REQUIRED WORK ->
Give the data below again exactly, and drop each picture from it.

--- INFORMATION SUPPLIED Enclosed Below ---

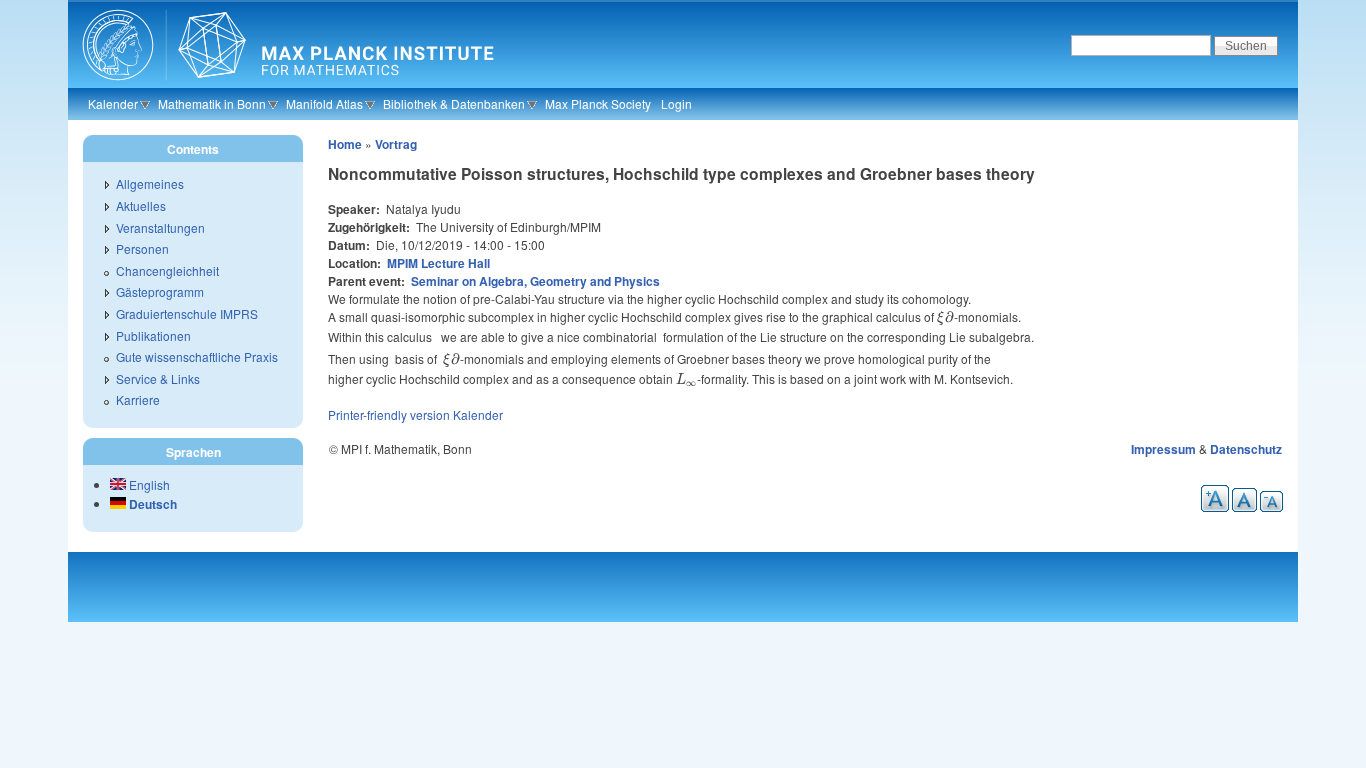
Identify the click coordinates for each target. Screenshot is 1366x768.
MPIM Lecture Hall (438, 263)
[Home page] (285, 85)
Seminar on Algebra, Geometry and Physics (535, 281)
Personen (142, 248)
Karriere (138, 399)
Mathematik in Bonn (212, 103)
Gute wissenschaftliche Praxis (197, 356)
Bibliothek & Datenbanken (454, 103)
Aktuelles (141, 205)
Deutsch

--- End of Enclosed INFORMATION SUPPLIED ---

ANSWER TO THE PROBLEM ->
Identify the click coordinates for each target. Screenshot is 1366x768.
MPIM Lecture Hall (438, 263)
[Home page] (285, 85)
Seminar on Algebra, Geometry and Physics (535, 281)
Personen (142, 248)
Karriere (138, 399)
Mathematik in Bonn (212, 103)
Gute wissenschaftliche Praxis (197, 356)
Bibliothek & Datenbanken (454, 103)
Aktuelles (141, 205)
Deutsch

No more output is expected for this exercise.